The Lincoln procession passed the Farnsworth House on November 19, 1863, on the way to the National Cemetery where he delivered the famous Gettysburg Address. Harvey Sweney, the owner of the house during the battle, composed a letter to his brother, penning the most insightful and powerful account ever written on the subject.
Around the turn-of-the-century, both structures became a bed and breakfast Inn, perhaps to take advantage of the people traveling to visit the Gettysburg battlefield, a place where over 50,000 men died in battle, and to visit the cemetery, where
perhaps friends and loved ones were buried. The Inn was named for a brave, Union Civil War officer, General John Farnsworth who died, along with 65 of his men, charging the right flank of General Longstreet's Confederate position.

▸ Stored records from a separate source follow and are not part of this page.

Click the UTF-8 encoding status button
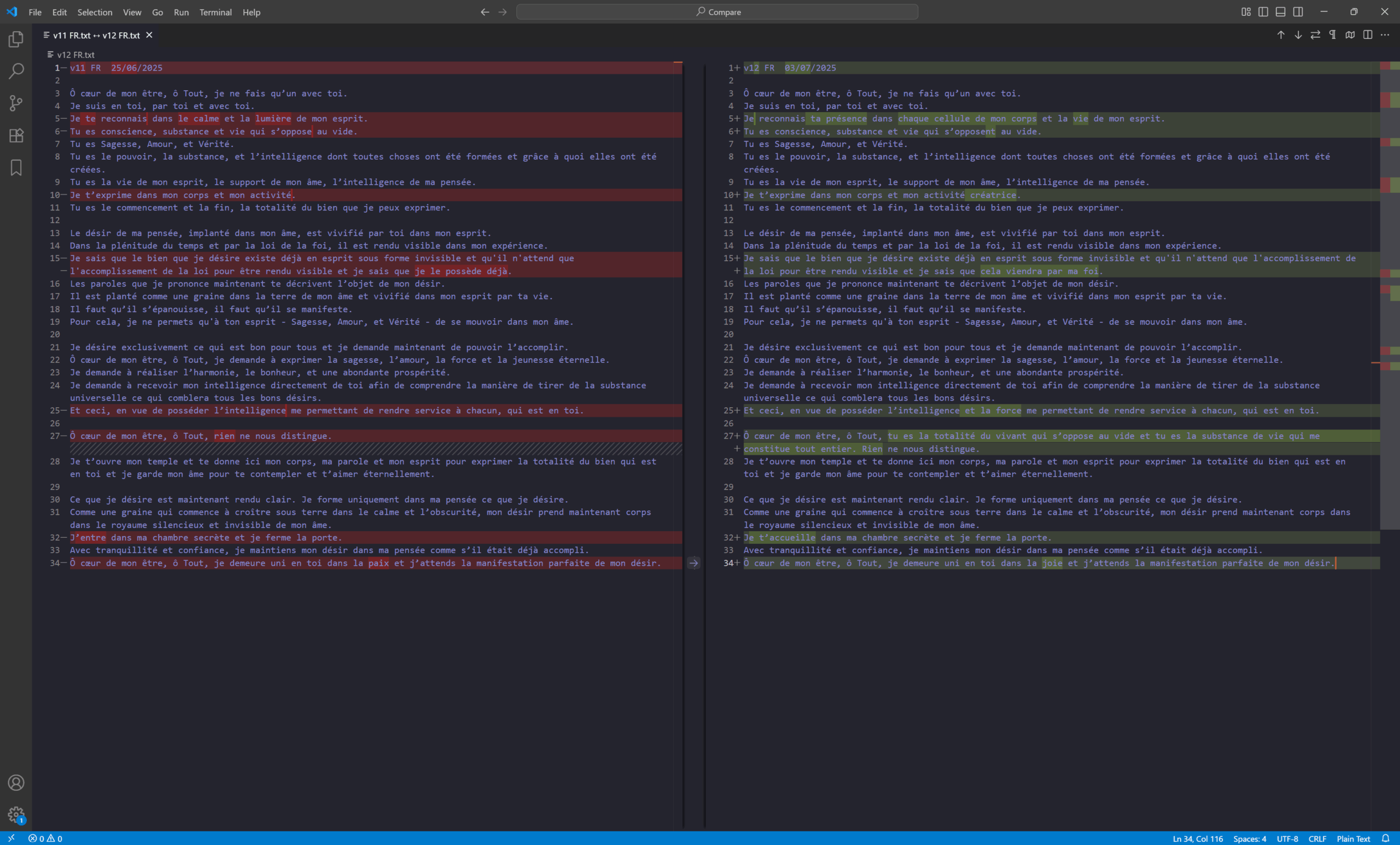The width and height of the screenshot is (1400, 845). click(1287, 839)
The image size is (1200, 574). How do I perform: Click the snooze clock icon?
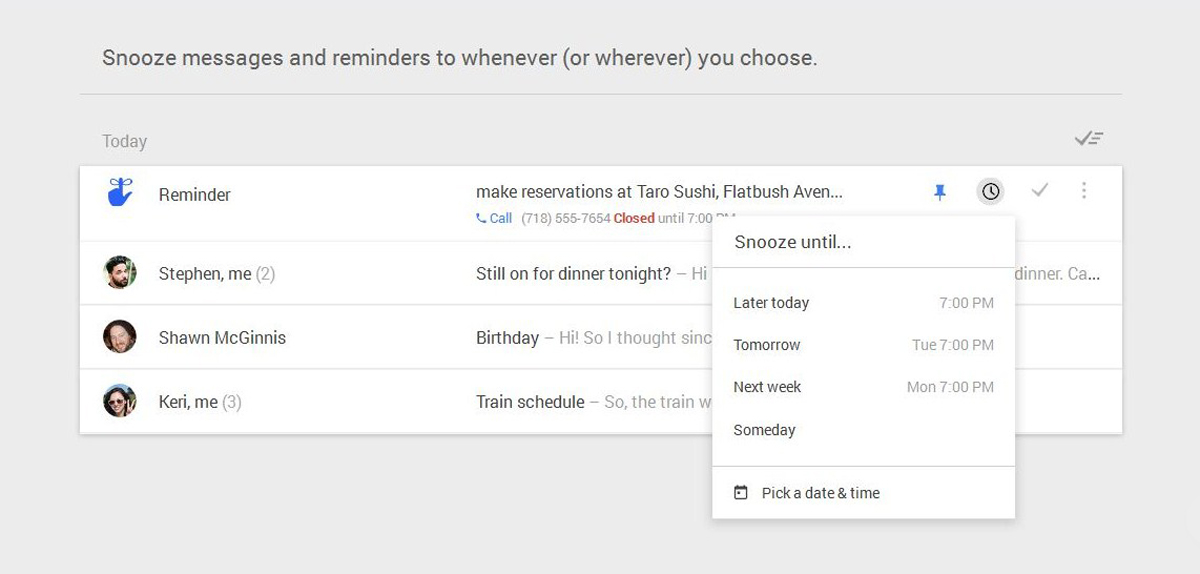point(990,191)
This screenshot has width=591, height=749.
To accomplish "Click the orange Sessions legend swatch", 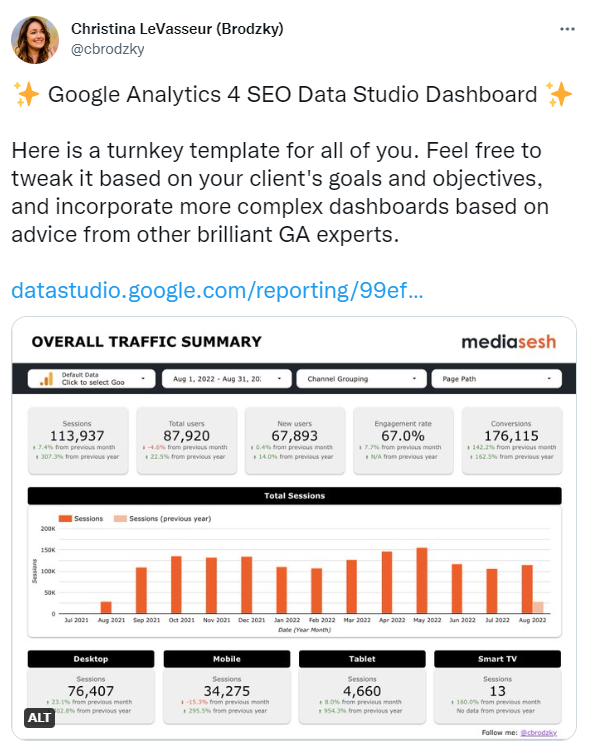I will click(x=65, y=519).
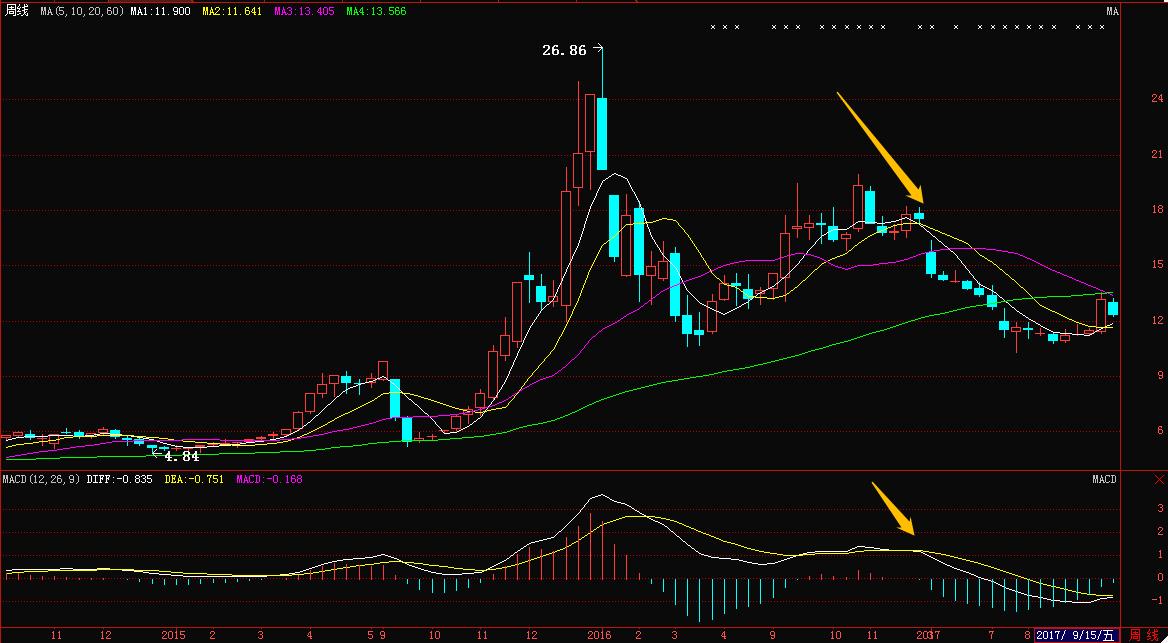Click the 2016 marker on time axis
The height and width of the screenshot is (643, 1168).
coord(599,635)
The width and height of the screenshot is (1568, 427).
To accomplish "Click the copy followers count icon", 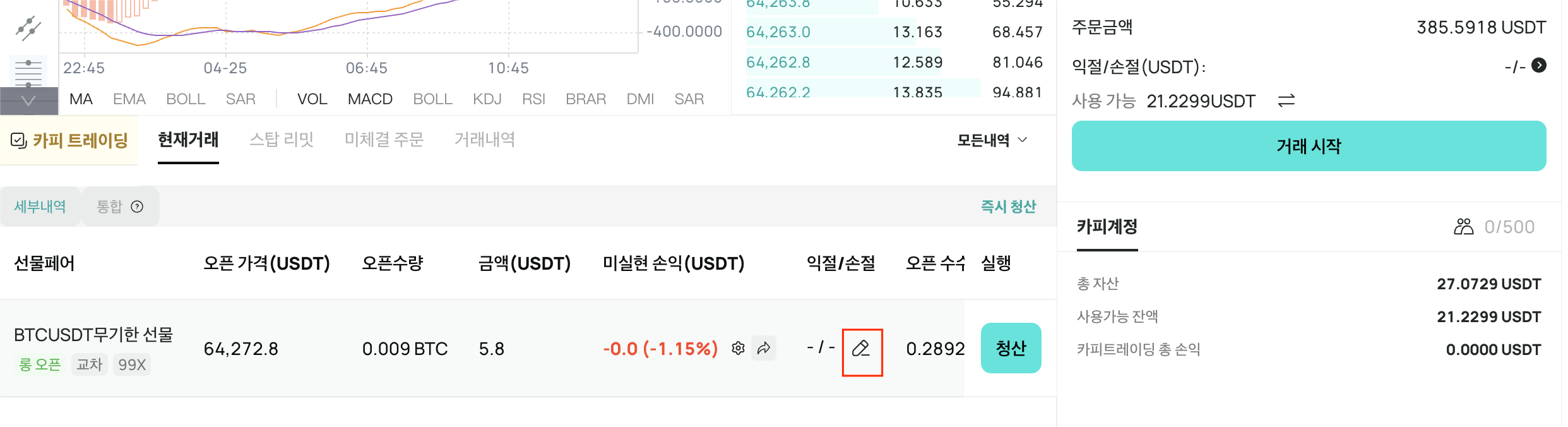I will [x=1463, y=226].
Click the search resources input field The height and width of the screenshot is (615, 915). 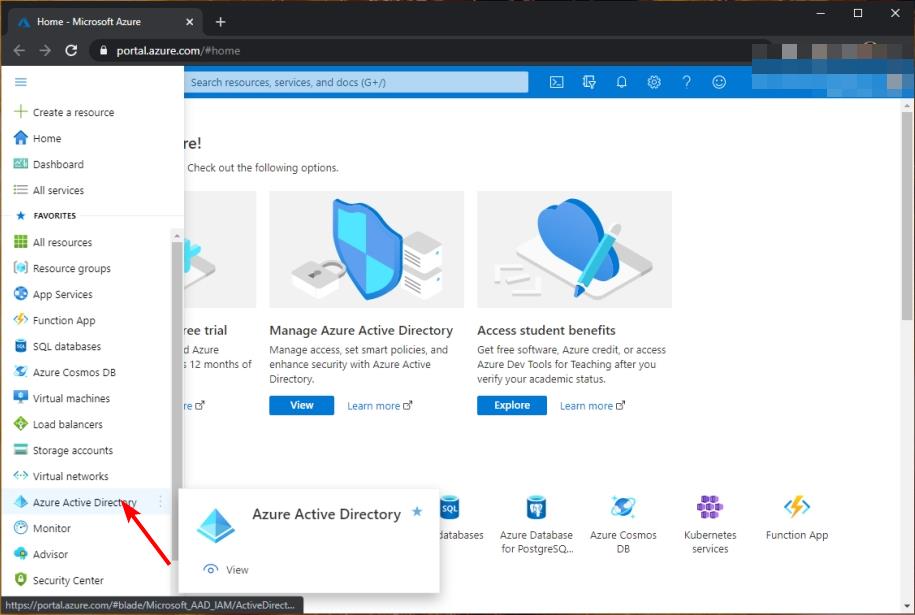[x=355, y=82]
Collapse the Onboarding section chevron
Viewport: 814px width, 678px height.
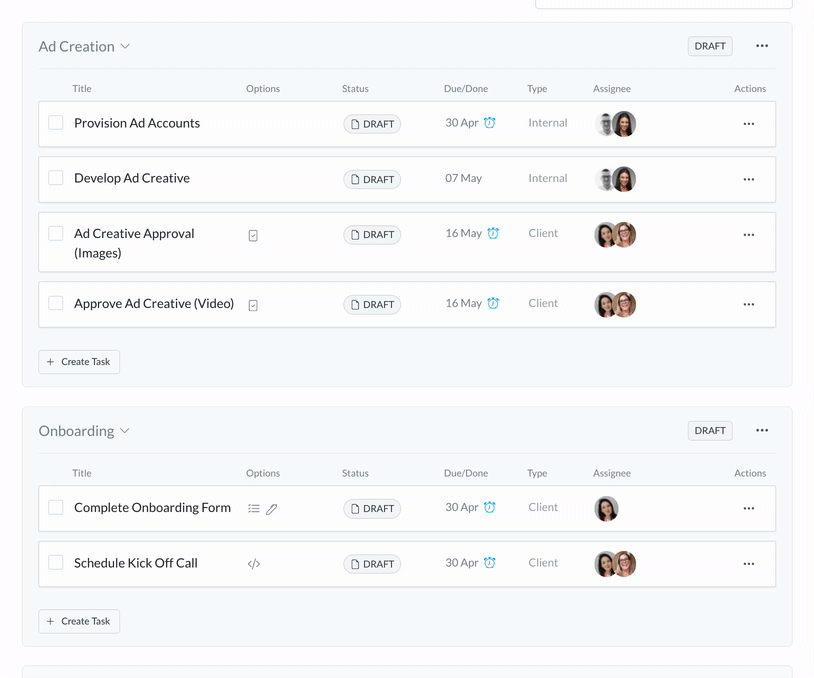point(125,431)
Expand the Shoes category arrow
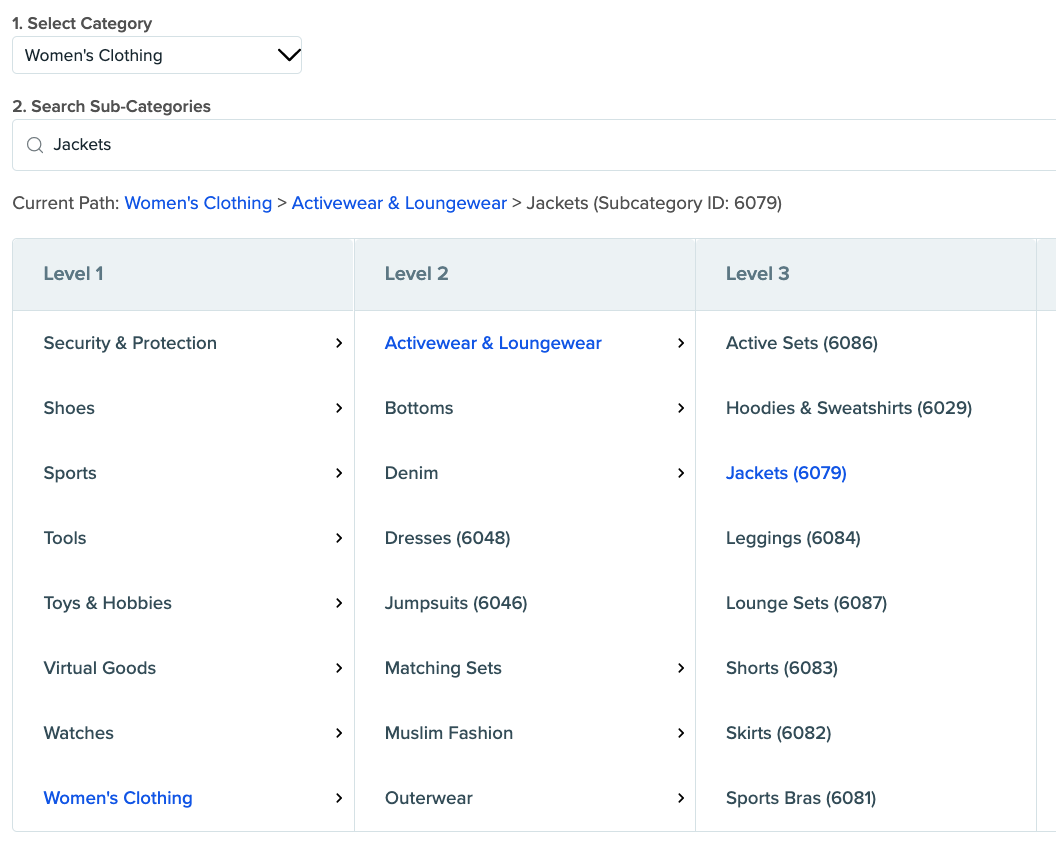The height and width of the screenshot is (845, 1056). click(x=339, y=408)
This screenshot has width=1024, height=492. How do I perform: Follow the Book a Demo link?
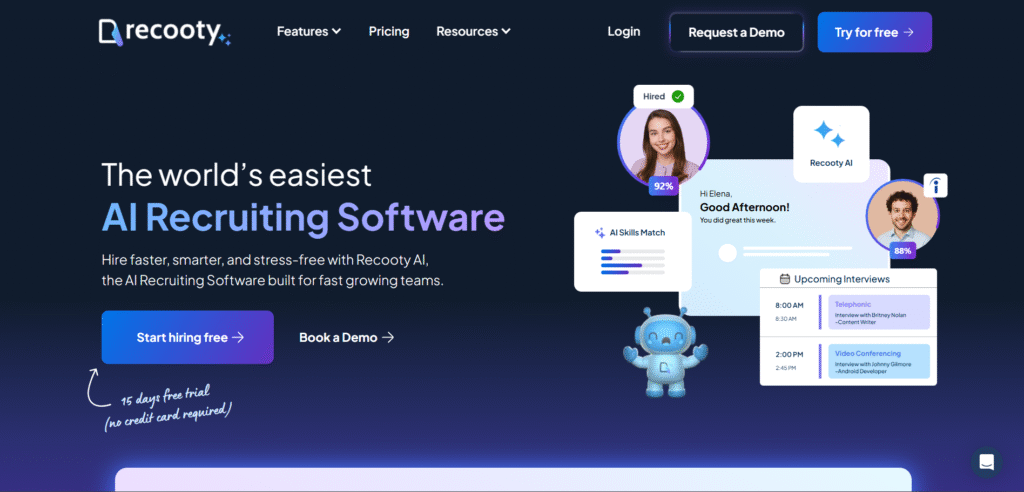[346, 338]
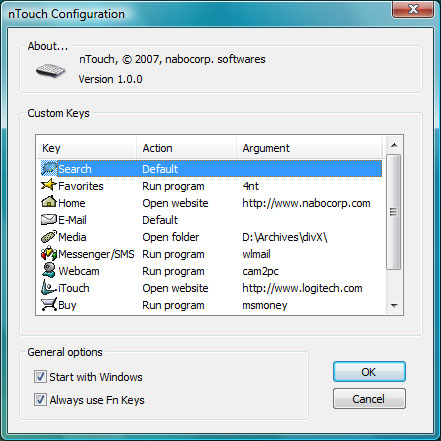Click the Favorites star icon
Screen dimensions: 441x441
[x=49, y=185]
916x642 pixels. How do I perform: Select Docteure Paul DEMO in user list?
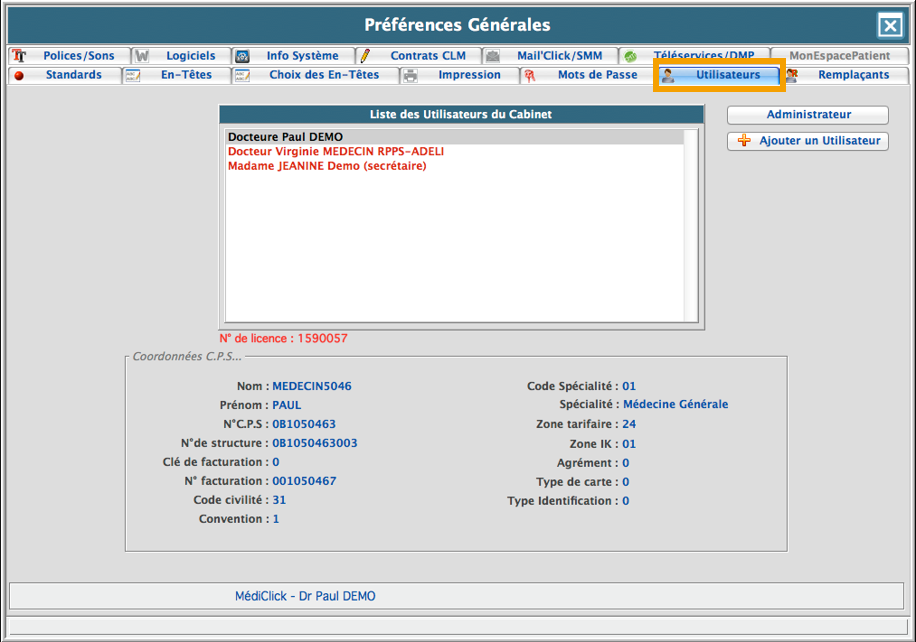[x=285, y=137]
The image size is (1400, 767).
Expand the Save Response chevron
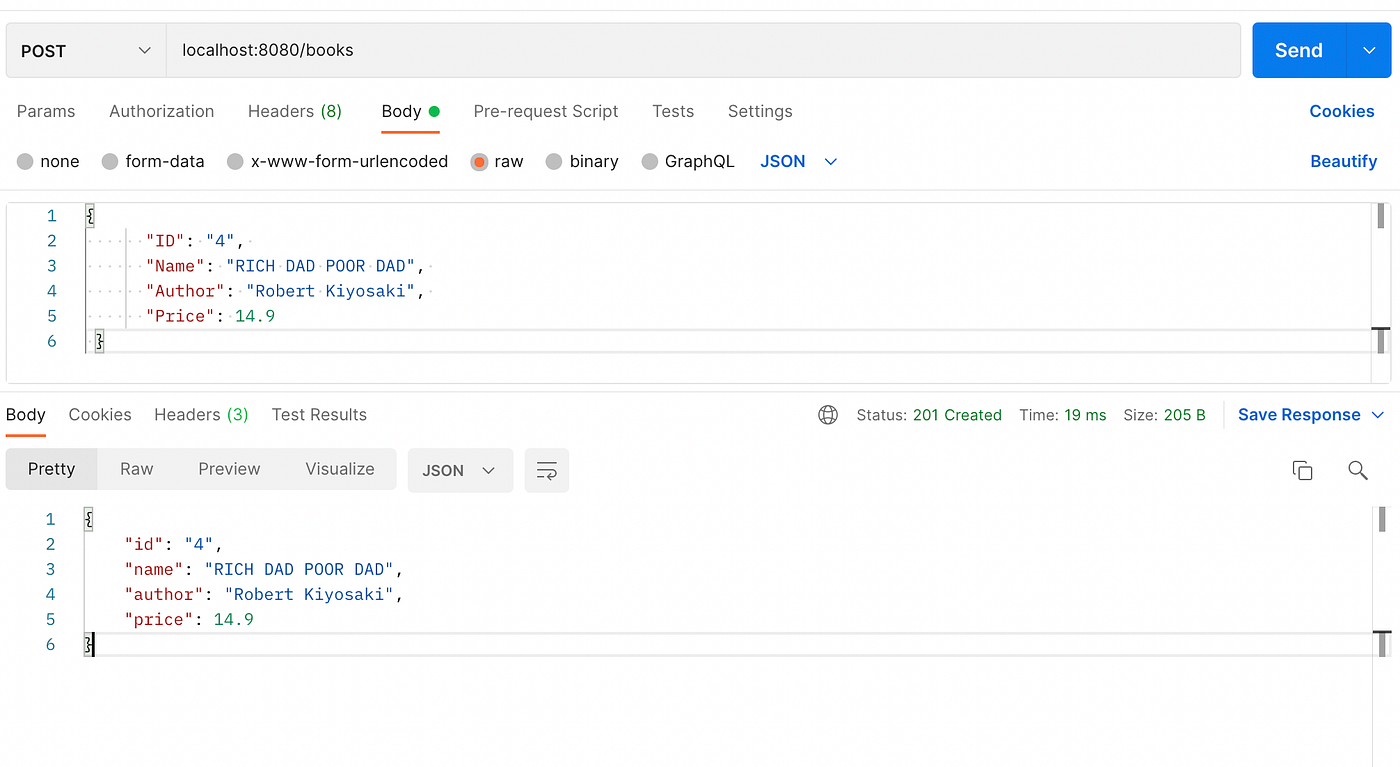pyautogui.click(x=1377, y=415)
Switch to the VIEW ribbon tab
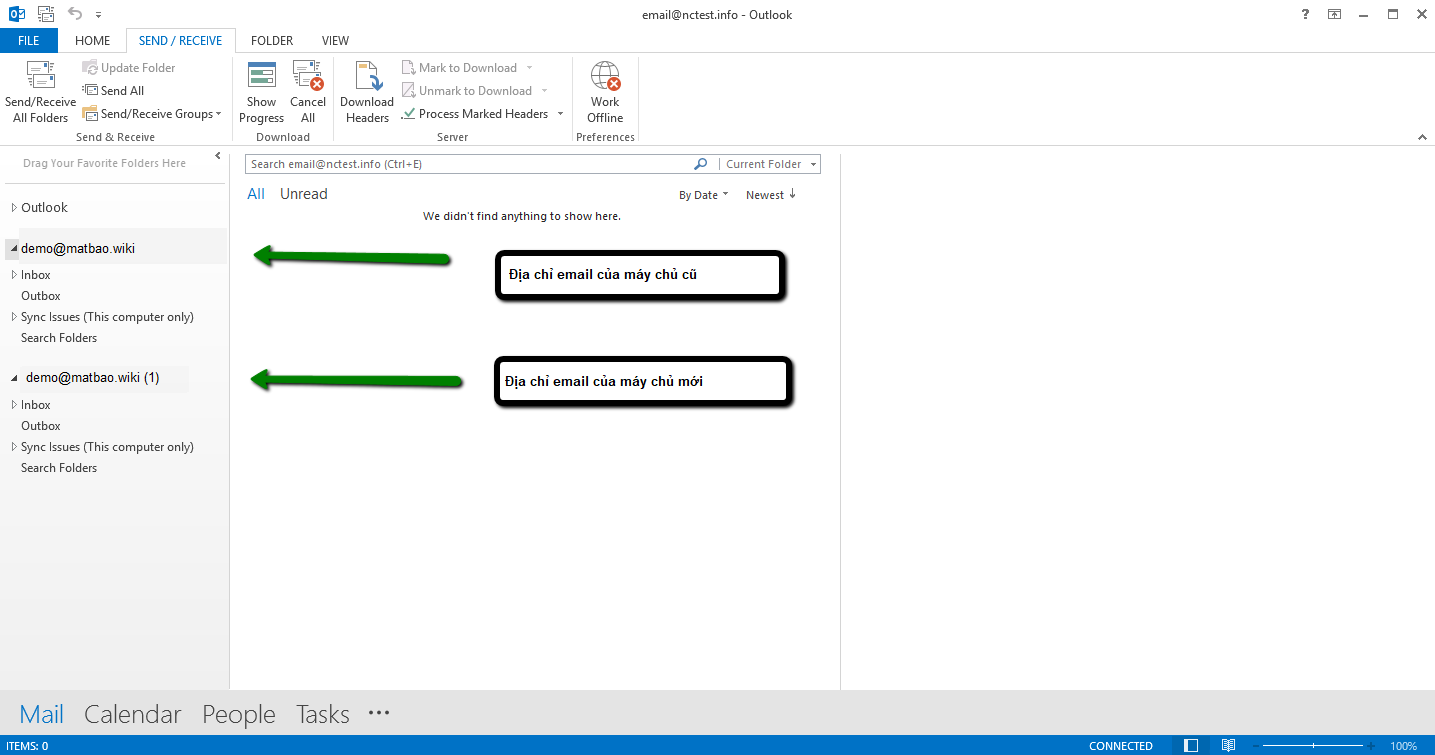 pos(335,40)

As seen on several cable paranormal programs, this inn and restaurant is a Ghost Hunter's destination target! Most of the hauntings are attached to presence of spiritual entities from Confederate Soldiers that occupied, suffered and died in the property. When the inn is quiet and no one is in the attic, the living are treated to a Jew's harp concert, played by an entity soldier still on duty in the attic. Footfalls are heard on the staircases, and heard pacing throughout the main floor. Employees have heard foot steps following them around as they tend to their duties. When they look behind them, no one is there. Invisible presences have been known to pay the living a visit, by sitting on their beds. Out of the corner of the eye, the living have seen apparitions, shadows moving. At night the living have seen in front of them shadows moving through the dining room.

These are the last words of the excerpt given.